1. Keep calm: ‘Whenever someone gets surprised by my calm demeanor, I like to point out that “losing control is losing the fight”. If a fighter is under attack and decides to struggle without giving it much thought, he will only move in favor of the position adjustment. The good fighter must be patient. If you struggle, you will lose oxygen faster and make rash decisions. Starting to swim without thinking can send a castaway further to the bottom. However, if he is calm, he can surface easily.’

2. Be creative: ‘Be open-minded and let your creativity and adaptability flow. I changed my armbar from the guard when a white belt made an awkward grip on my gi and I felt uncomfortable. I saw that there was a path there and I developed an innovation.’

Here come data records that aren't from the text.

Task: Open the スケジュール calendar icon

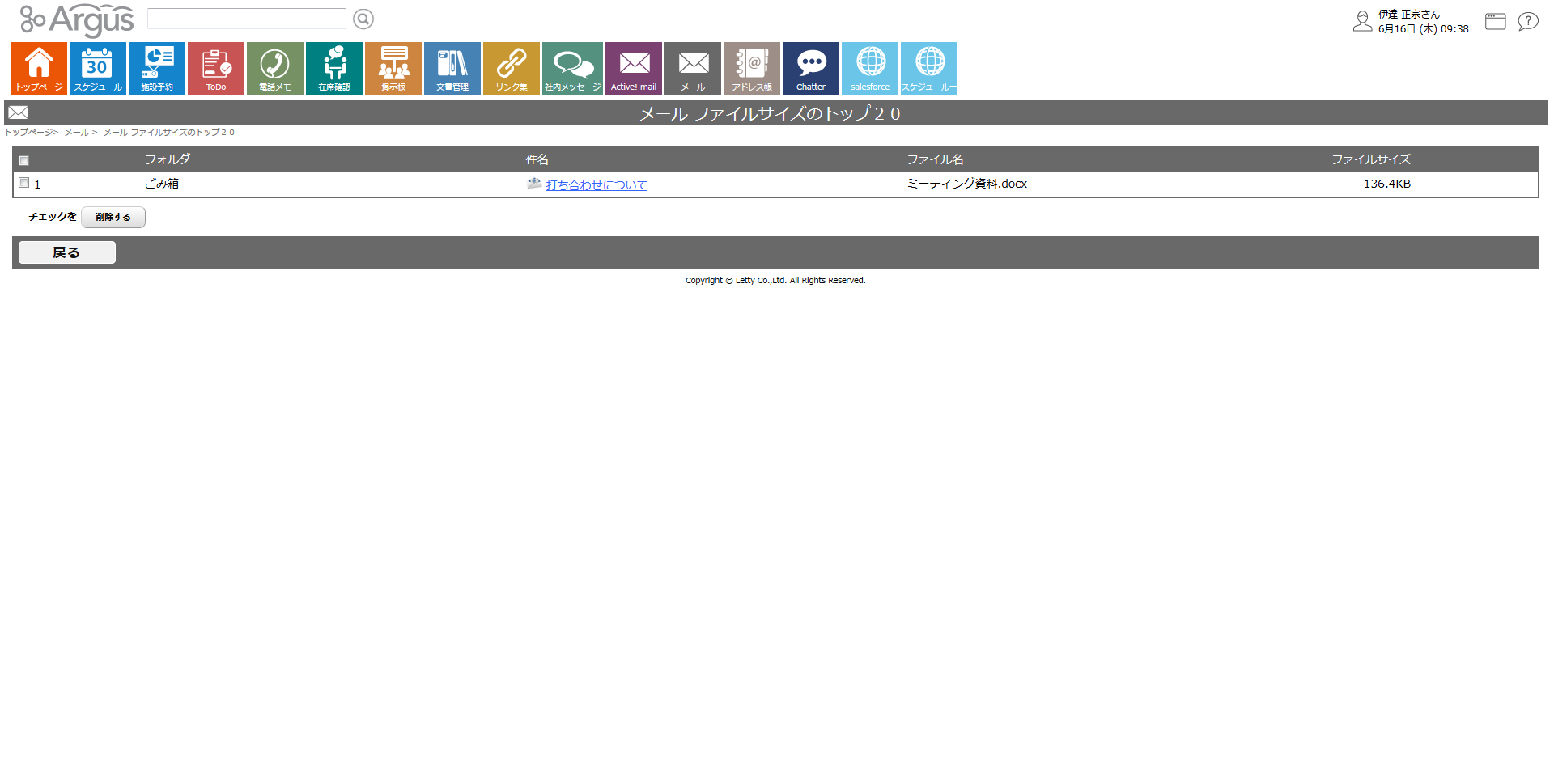Action: tap(98, 69)
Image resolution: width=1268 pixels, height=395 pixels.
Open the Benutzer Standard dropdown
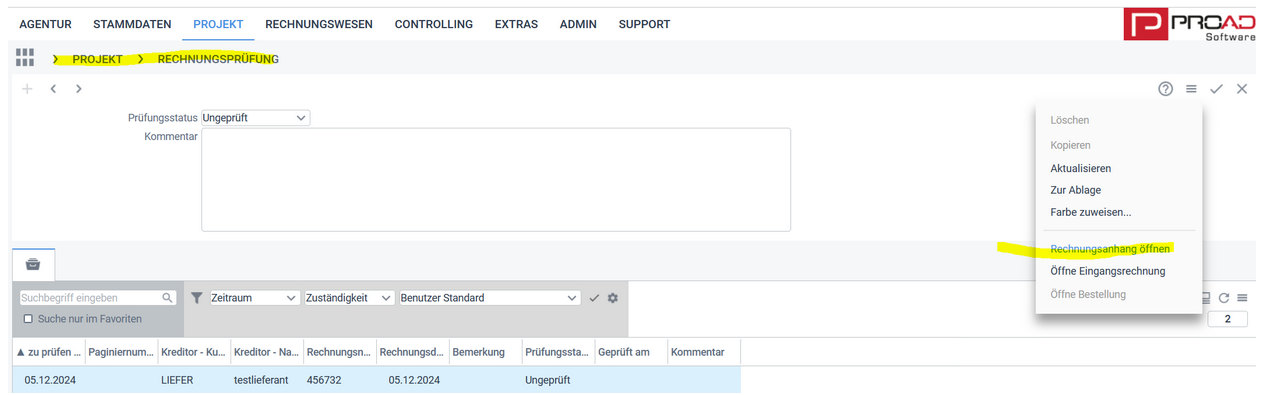489,298
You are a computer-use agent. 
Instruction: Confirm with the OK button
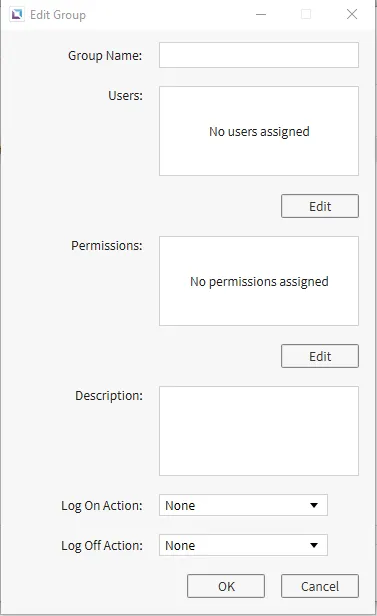pos(226,586)
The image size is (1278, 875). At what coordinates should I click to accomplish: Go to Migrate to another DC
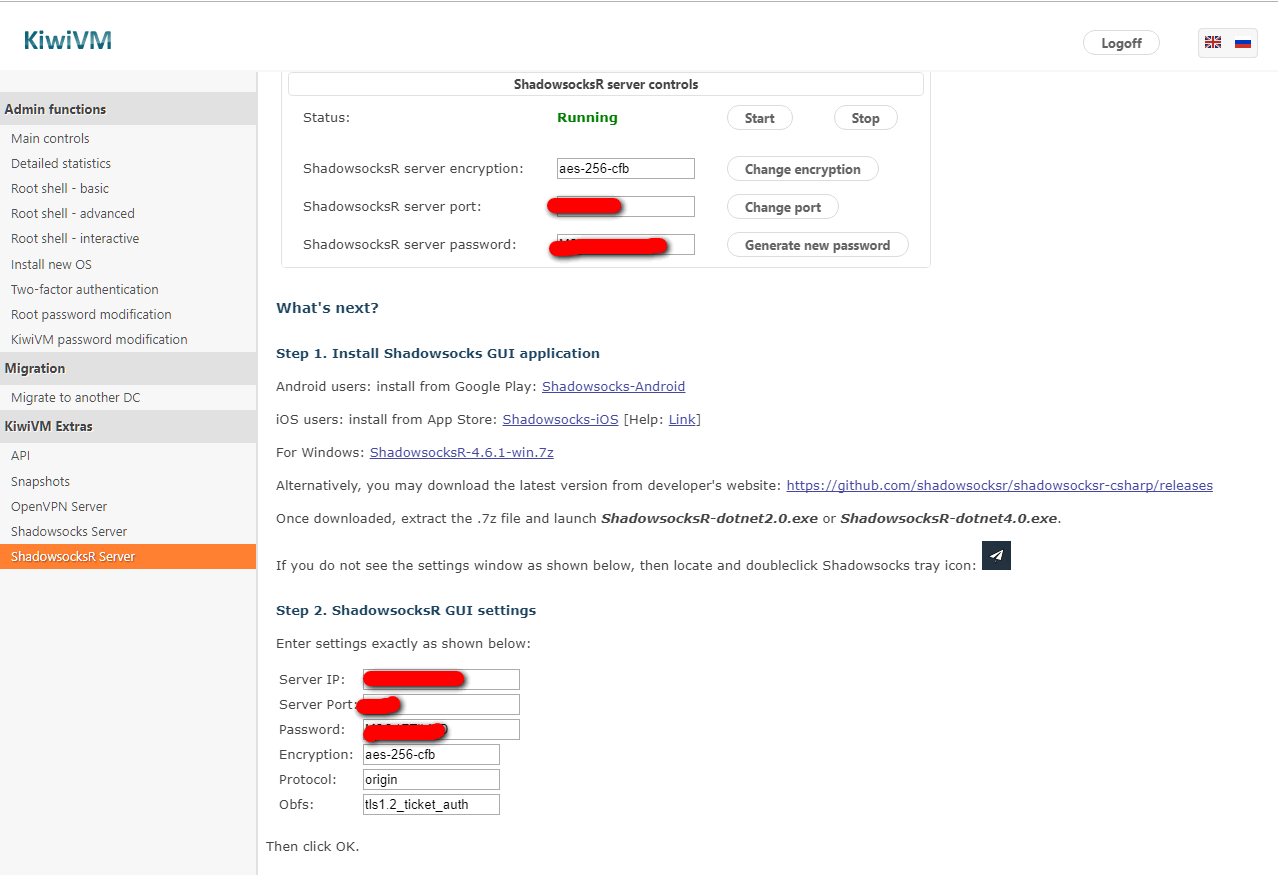76,398
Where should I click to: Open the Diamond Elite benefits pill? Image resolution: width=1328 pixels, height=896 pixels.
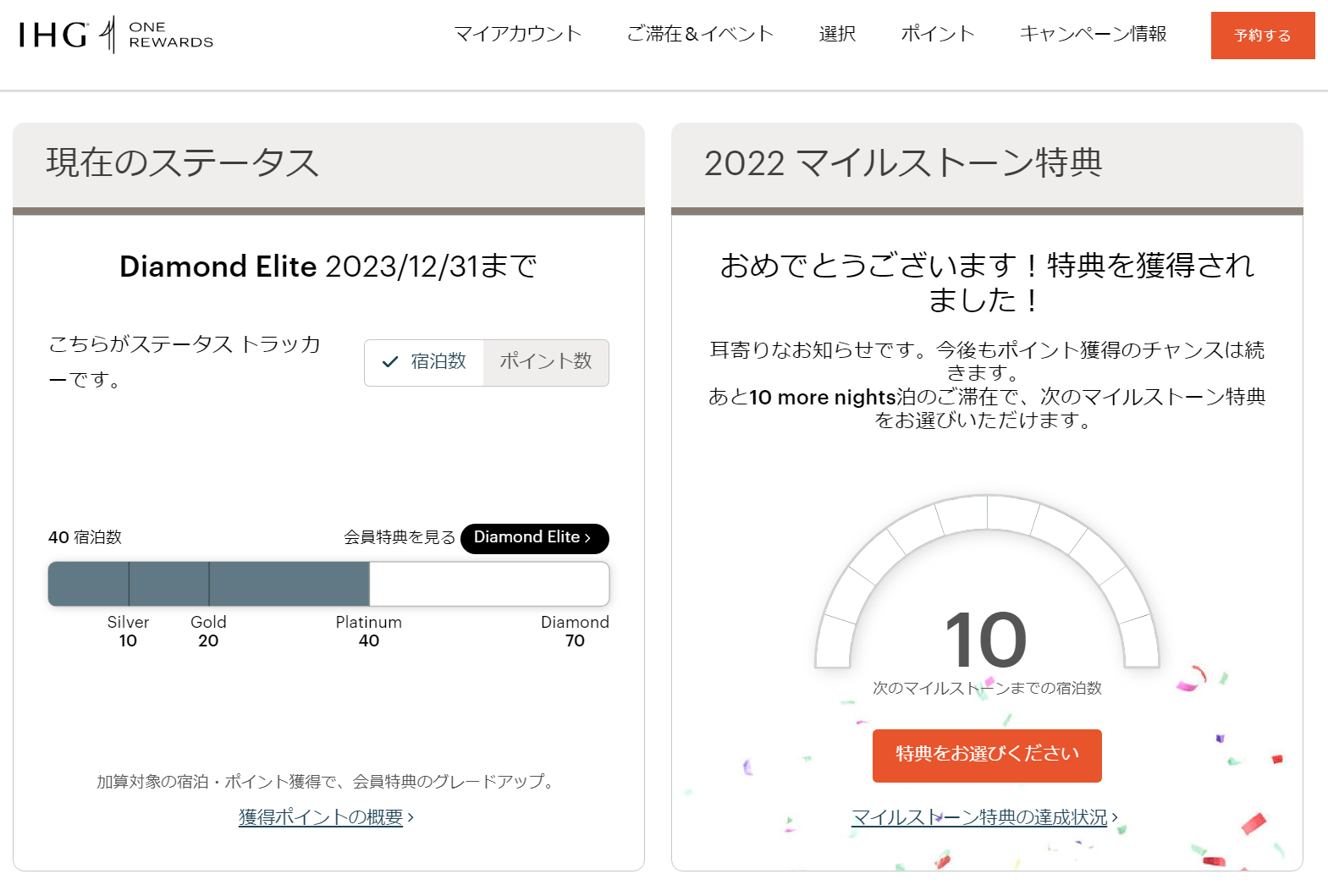pyautogui.click(x=526, y=538)
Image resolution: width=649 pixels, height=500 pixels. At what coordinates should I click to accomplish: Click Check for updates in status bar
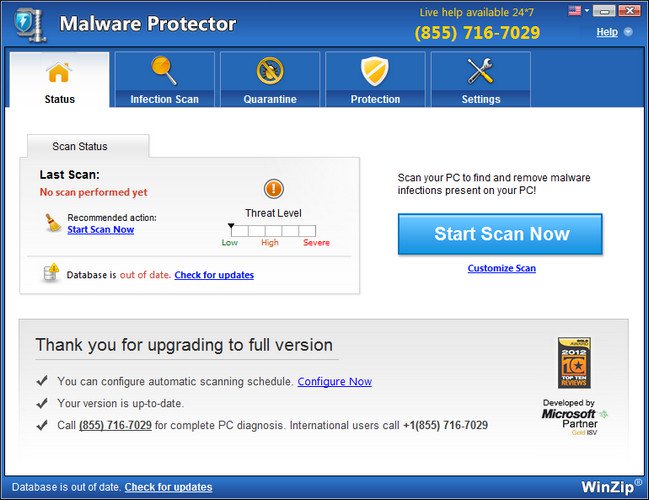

3. Believe in your ability: ‘Many fighters are already defeated even before the fight starts. It’s a mental matter… I don’t mean to sound arrogant, but you need to tell yourself that you are going to win and that you can accomplish that feat. The fighter needs to be convinced of his ability. The competitive world at the highest level does not tolerate doubts, so trust your potential.’

4. Use your weight: ‘Although it seems obvious, few people do what is necessary: use their weight to crush the opponent. When I’m on top, regardless of which pass I want to use, I’m always using my body and pushing myself on top of the opponent, distributing my weight to never transmit the sensation of lightness to the opponent. There’s nothing complex or special about my passes, other than the fact that I’m constantly calculating and recalculating my position to not make room for the adversary. The logic is as follows: whoever is at the bottom needs room to move and, thus, seek replacement, sweeps, or submissions. If you give space and throw the weight back, the opponent is free to move. Now, if you project your body onto it, the guarding fighter has to absorb your weight, so it won’t move efficiently.’

5. Increase the difficulty of your training: ‘It is necessary to put yourself in really dangerous situations during training. If you train against an ineffective offense, your defense will be ineffective as well. And vice versa.’

6. It’s not about strength: ‘What I often see these days are fighters who invest a lot in muscle strength and through it manage to get rid of some attacks based on explosive force. It turns out that if they get tired they will be forced to tap out. This also creates another problem. When the subject becomes addicted to escaping a position with force and wants to get rid of it in any way, he does not learn to think about the mechanism of movement. The trick is understanding the why of things. Know why the choke is putting pressure or not. This makes it easier to position yourself, look for the opponent’s lever that offers the main support for the attack, and disarm it.’

7. Prioritize Jiu-Jitsu: ‘To be physically prepared to fight Jiu-Jitsu, train Jiu-Jitsu as much as possible. Other activities can help, but they can also get in the way. If you do a lot of weight training, you can get stiff, and Jiu-Jitsu requires mobility and flexibility. You can run all you want, but that won’t be as effective as training several sessions with short breaks between the sparring, to get your body used to the toughness of competition. If you want to have strong grips in the gi, working out is not the main thing. It is better to train and make as much effort as possible so that they are not broken by colleagues during training.’